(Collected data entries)
*** Begin section ***

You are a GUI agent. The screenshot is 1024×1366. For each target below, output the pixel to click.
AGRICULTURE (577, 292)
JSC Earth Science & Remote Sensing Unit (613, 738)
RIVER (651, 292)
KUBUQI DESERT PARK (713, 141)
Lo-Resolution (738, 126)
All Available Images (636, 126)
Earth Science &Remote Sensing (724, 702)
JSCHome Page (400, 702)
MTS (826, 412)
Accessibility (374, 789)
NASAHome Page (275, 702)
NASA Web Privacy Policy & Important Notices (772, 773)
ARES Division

*** End section ***

EXERCISE GOAL:
Line count for the word "Earth": work out how many lines of the data above include it, and reply with that number alone.

SOLUTION BELOW:
2